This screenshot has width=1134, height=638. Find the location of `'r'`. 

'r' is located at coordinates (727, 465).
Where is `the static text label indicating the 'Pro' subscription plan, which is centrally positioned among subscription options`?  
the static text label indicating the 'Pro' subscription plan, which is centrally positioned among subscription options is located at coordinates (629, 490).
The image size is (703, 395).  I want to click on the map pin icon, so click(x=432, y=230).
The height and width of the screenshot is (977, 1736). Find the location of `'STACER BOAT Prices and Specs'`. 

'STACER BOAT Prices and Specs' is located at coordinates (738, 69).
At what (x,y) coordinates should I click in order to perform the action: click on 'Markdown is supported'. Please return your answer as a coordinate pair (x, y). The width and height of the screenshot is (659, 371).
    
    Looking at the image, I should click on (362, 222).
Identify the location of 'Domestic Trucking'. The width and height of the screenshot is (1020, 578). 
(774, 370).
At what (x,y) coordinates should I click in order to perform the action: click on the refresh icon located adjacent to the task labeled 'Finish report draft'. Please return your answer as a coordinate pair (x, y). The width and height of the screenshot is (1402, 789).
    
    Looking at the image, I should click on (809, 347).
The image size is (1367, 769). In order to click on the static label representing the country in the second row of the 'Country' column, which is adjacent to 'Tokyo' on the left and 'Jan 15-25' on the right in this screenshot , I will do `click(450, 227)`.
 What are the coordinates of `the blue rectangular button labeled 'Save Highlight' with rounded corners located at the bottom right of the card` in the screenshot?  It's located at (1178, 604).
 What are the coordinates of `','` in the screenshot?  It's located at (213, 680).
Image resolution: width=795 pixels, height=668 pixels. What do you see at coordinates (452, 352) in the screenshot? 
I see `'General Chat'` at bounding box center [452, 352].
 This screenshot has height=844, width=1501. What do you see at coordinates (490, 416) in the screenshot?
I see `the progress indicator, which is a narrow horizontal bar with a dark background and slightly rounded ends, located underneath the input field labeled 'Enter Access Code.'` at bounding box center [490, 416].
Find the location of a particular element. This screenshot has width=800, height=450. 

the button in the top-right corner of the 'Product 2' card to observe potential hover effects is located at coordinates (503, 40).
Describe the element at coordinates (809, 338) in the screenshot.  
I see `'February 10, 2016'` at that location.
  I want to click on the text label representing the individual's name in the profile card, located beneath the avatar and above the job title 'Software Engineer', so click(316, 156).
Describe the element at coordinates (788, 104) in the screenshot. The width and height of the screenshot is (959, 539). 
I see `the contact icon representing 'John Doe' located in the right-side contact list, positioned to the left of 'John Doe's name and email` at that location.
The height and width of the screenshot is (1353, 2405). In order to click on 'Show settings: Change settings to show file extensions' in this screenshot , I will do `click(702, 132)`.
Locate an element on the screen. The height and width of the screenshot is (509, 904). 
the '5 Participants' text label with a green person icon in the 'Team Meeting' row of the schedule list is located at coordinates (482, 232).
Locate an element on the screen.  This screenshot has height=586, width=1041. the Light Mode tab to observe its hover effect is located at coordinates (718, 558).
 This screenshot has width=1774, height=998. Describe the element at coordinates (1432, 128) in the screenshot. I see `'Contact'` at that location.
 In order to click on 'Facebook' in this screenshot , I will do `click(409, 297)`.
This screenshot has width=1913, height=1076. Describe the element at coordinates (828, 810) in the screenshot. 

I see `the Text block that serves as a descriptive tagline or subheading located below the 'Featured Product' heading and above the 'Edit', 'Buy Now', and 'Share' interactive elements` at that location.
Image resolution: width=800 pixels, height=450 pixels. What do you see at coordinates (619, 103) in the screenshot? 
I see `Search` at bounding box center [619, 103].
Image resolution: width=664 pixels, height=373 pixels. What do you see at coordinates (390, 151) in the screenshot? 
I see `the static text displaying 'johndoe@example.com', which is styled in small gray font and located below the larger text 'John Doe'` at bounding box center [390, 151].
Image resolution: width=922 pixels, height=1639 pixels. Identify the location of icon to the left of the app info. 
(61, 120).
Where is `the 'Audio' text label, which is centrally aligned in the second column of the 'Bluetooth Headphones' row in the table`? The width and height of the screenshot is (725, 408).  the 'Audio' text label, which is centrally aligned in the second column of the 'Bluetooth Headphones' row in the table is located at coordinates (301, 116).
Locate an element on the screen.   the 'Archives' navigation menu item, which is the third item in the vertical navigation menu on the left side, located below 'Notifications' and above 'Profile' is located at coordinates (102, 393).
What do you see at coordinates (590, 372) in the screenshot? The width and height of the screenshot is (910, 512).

* * * * * * *

Reproduce word for word the lines above, starting with the line that contains "coordinates (718, 558)." and going on through the line that contains "coordinates (301, 116).", both ends included.

Locate an element on the screen.  This screenshot has height=586, width=1041. the Light Mode tab to observe its hover effect is located at coordinates (718, 558).
 This screenshot has width=1774, height=998. Describe the element at coordinates (1432, 128) in the screenshot. I see `'Contact'` at that location.
 In order to click on 'Facebook' in this screenshot , I will do `click(409, 297)`.
This screenshot has width=1913, height=1076. Describe the element at coordinates (828, 810) in the screenshot. 

I see `the Text block that serves as a descriptive tagline or subheading located below the 'Featured Product' heading and above the 'Edit', 'Buy Now', and 'Share' interactive elements` at that location.
Image resolution: width=800 pixels, height=450 pixels. What do you see at coordinates (619, 103) in the screenshot? 
I see `Search` at bounding box center [619, 103].
Image resolution: width=664 pixels, height=373 pixels. What do you see at coordinates (390, 151) in the screenshot? 
I see `the static text displaying 'johndoe@example.com', which is styled in small gray font and located below the larger text 'John Doe'` at bounding box center [390, 151].
Image resolution: width=922 pixels, height=1639 pixels. Identify the location of icon to the left of the app info. 
(61, 120).
Where is `the 'Audio' text label, which is centrally aligned in the second column of the 'Bluetooth Headphones' row in the table`? The width and height of the screenshot is (725, 408).  the 'Audio' text label, which is centrally aligned in the second column of the 'Bluetooth Headphones' row in the table is located at coordinates (301, 116).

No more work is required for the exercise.